Assign a program coordinator—a specific person, not a committee—who is accountable for the inspection schedule, consumable tracking, training coordination, and compliance records. Without clear ownership, school AED programs drift out of readiness faster than corporate programs because of higher staff turnover and the seasonal rhythm of the academic year.

How Life Support Systems Helps Schools

Life Support Systems works with school districts, independent schools, and educational organizations across New England to build AED programs that are built for schools—not adapted from corporate templates. That means device selection matched to your campus layout and student population, pediatric pad planning and tracking as a core program element (not an afterthought), placement strategy based on response time mapping for buildings and athletic facilities, staff training with hands-on certification courses, maintenance and inspection support aligned with the school calendar, and compliance documentation for your state’s requirements.

Contact us to build or review your school’s AED program →

Frequently Asked Questions

Does my school legally need an AED? Requirements vary by state. Massachusetts requires AEDs in school buildings and at athletic events. States like Georgia, Alabama, Michigan, New York, and Mississippi have enacted or expanded school AED mandates in 2024–2026. Check your state’s current AED laws for specific requirements.

Do we need pediatric pads? If your school serves children under eight or under 55 pounds, yes. The AHA recommends pediatric pads or a pediatric energy-reduction setting for this age group. Some devices (ZOLL AED 3, Stryker LIFEPAK CR2) handle this with a built-in mode switch. Others require separate pediatric pads that must be purchased and tracked independently.

How many AEDs does a school need? Enough to cover every area of campus within a three-to-five-minute retrieval window. For most schools, that means at least one per building, plus coverage for athletic facilities, outdoor areas, and event spaces. Michigan’s law references one-to-three-minute access during cardiac emergencies.

Who should be trained? Designated responders (nurses, coaches, PE teachers, front office staff) should hold current CPR/AED certification. All other staff should receive awareness-level orientation annually. Several states now require coaches to maintain CPR/AED certification.

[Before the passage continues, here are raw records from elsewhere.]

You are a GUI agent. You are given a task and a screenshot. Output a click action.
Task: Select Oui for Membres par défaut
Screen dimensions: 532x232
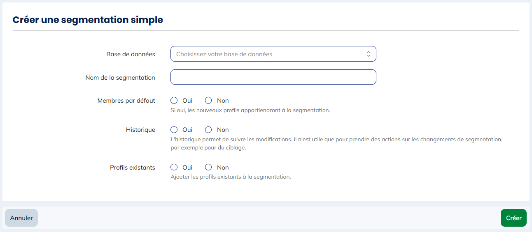174,101
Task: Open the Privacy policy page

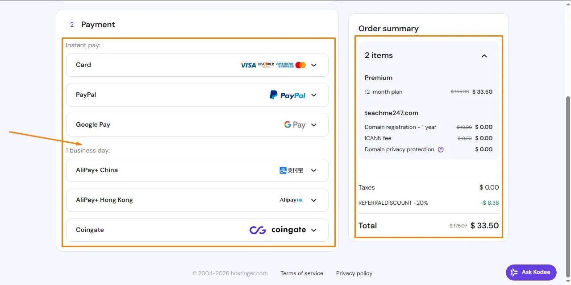Action: click(354, 273)
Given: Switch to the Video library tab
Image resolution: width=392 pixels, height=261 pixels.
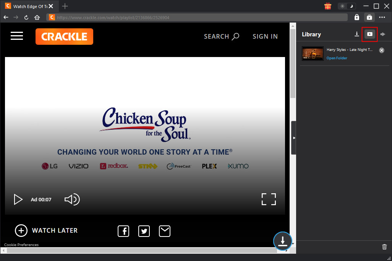Looking at the screenshot, I should coord(369,34).
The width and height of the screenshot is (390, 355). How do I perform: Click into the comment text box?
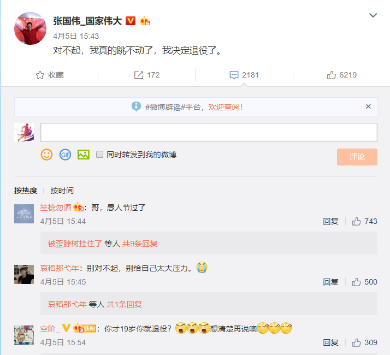point(209,132)
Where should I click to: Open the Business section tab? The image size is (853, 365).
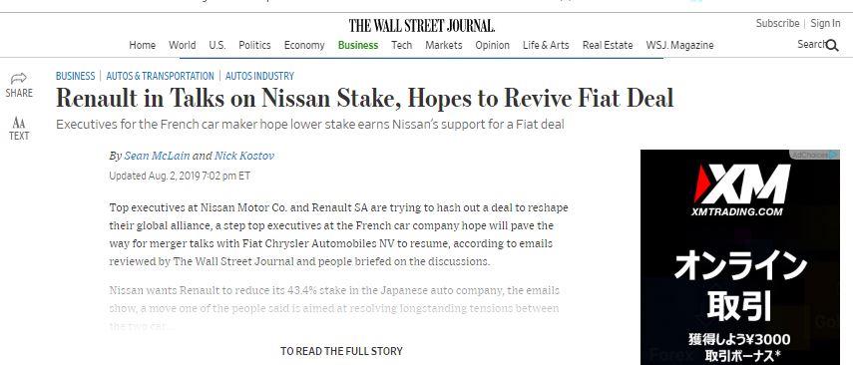[358, 45]
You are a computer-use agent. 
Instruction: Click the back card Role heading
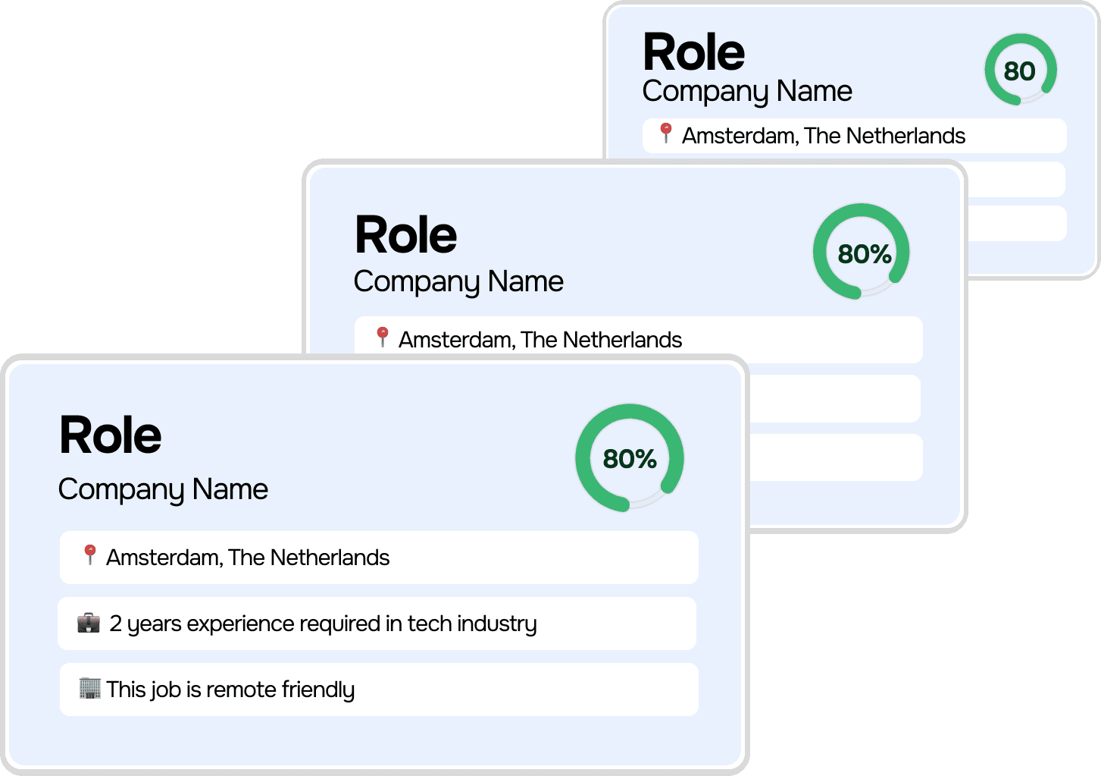[694, 52]
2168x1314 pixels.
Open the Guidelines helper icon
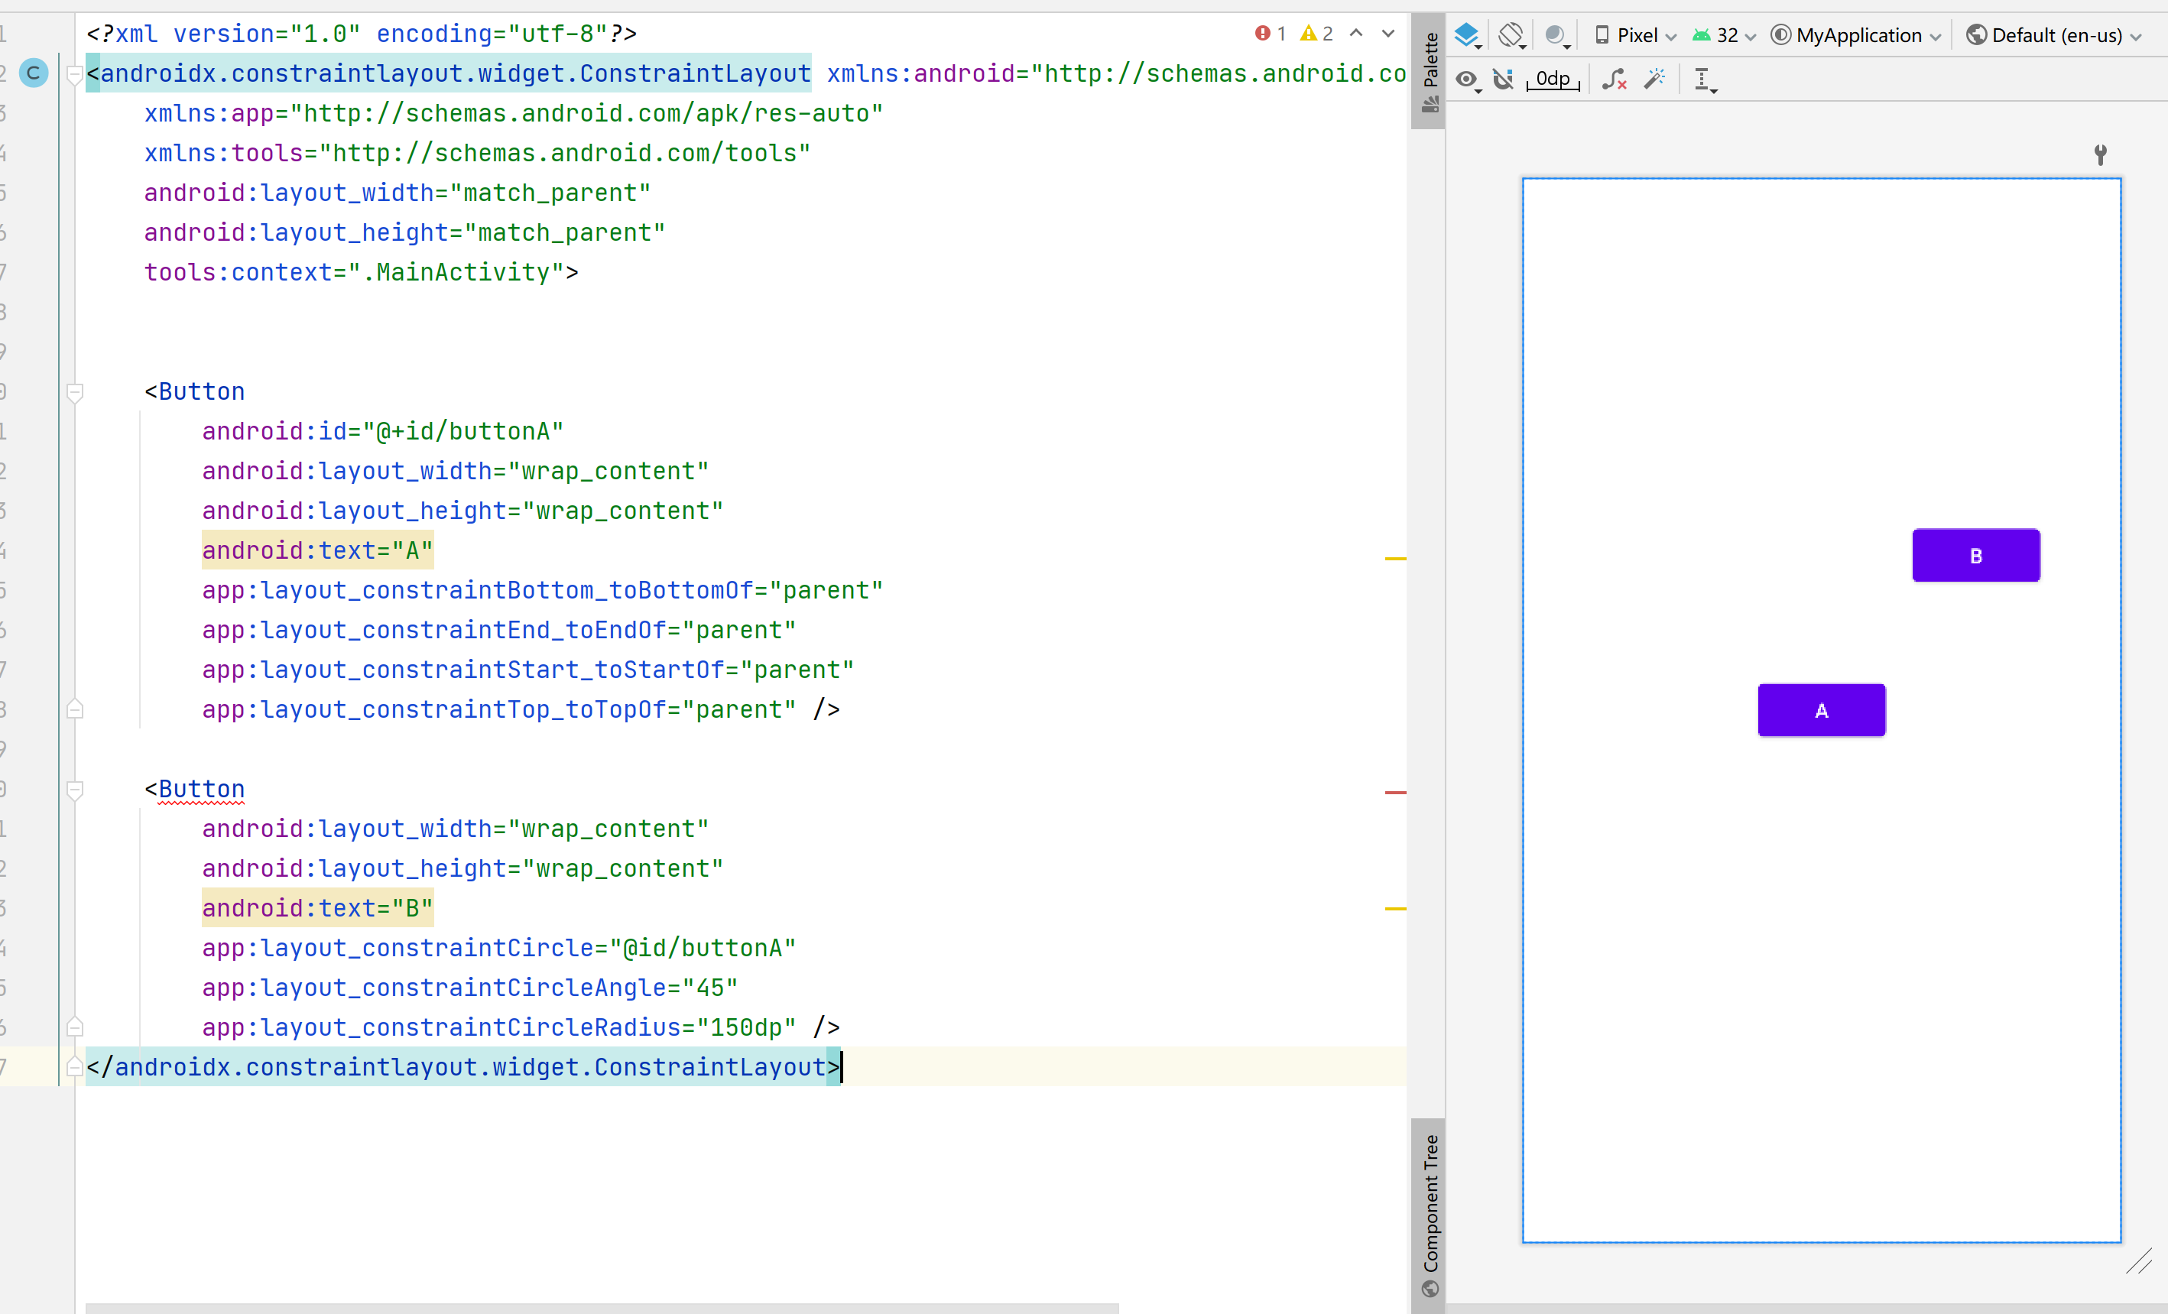tap(1704, 79)
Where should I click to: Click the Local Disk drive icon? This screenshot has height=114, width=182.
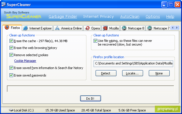11,110
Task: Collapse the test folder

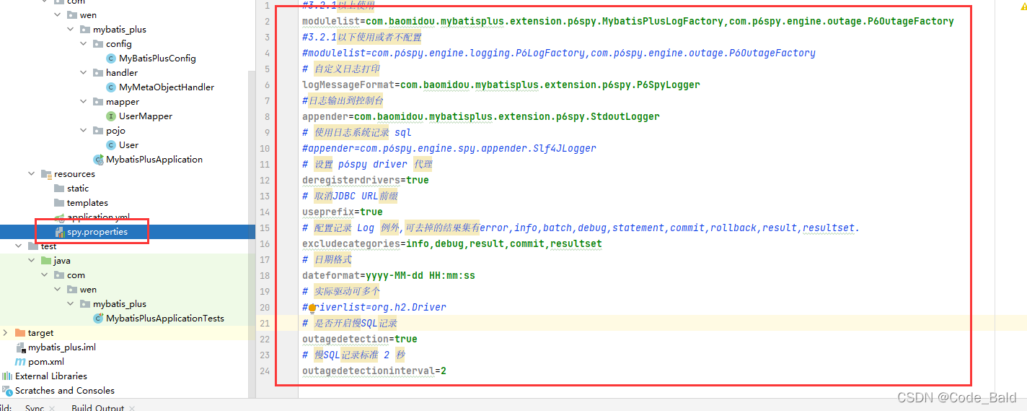Action: (x=19, y=246)
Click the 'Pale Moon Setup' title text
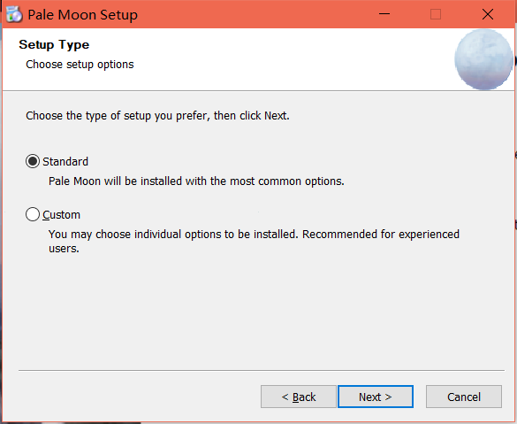The height and width of the screenshot is (424, 517). (82, 15)
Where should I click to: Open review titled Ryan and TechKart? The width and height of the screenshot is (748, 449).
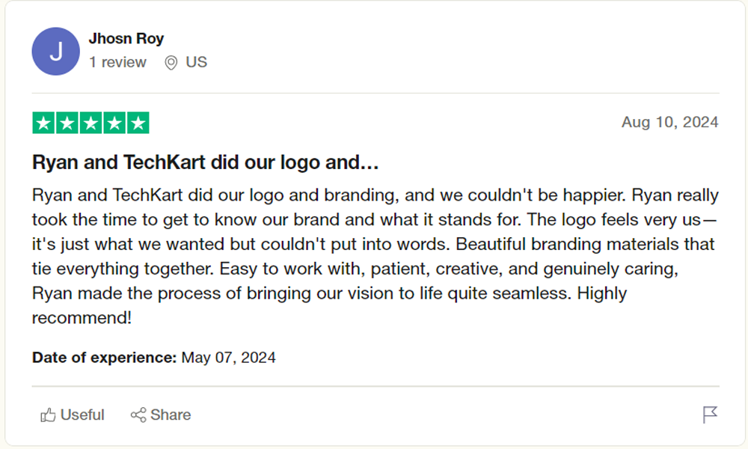(205, 162)
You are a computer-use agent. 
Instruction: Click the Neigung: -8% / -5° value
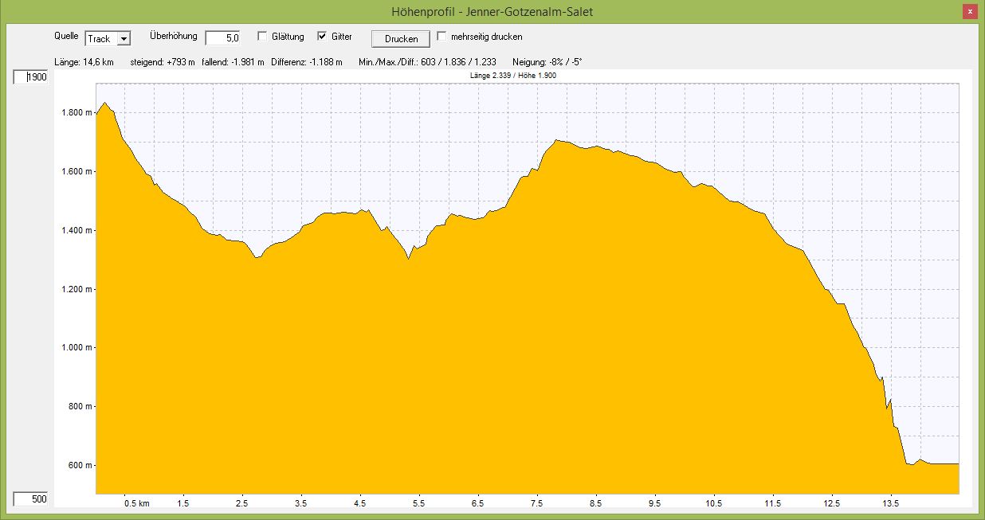(x=547, y=61)
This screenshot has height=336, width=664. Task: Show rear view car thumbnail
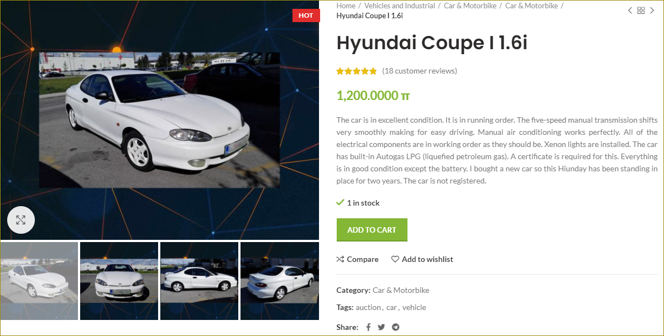[280, 281]
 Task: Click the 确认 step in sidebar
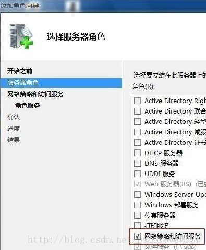(x=14, y=117)
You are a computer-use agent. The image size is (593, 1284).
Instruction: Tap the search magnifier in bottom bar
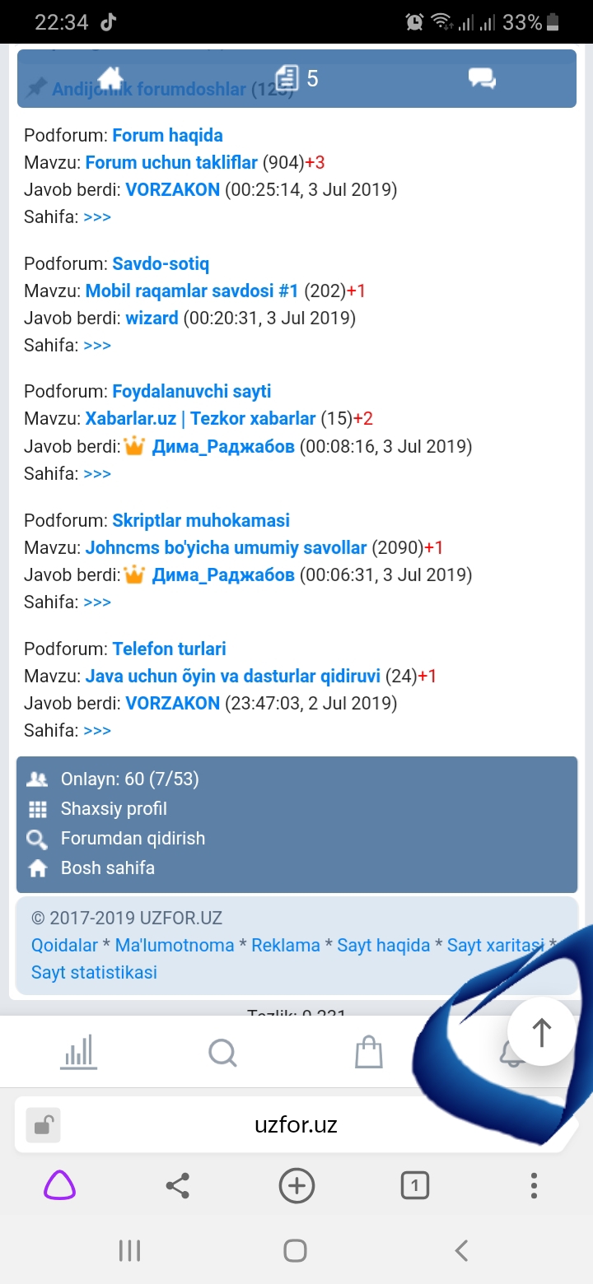click(x=222, y=1051)
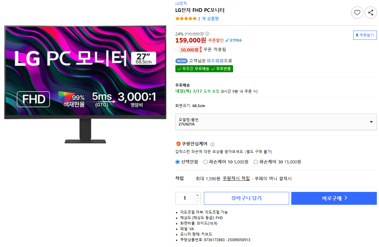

What is a Cardiac Emergency Response Plan (CERP)? A written document that defines how your school responds to a suspected cardiac arrest—who calls 911, who starts CPR, who retrieves the AED, and how EMS is directed to the scene. The AHA provides a free CERP template developed for schools. Many states now require one.

How often should school AEDs be inspected? The AHA recommends monthly visual inspections. Many states require documented monthly or quarterly checks. Schools should also perform pre-year and post-break inspections to account for extended periods when buildings may be unoccupied.

Can a school use an AED on a student even without pediatric pads? Yes. The AHA is clear that using adult pads on a child is far better than not using an AED at all. Place one pad on the chest and one on the back so they don’t overlap. Don’t delay treatment to search for pads that may not be available.

This article is for informational purposes and does not constitute legal, medical, or regulatory advice. School AED requirements vary by state. Content reflects current AHA 2025 Guidelines, OSHA guidance, manufacturer documentation, and state legislative summaries, current as of early 2026. Consult your state education department and legal counsel for compliance requirements specific to your district.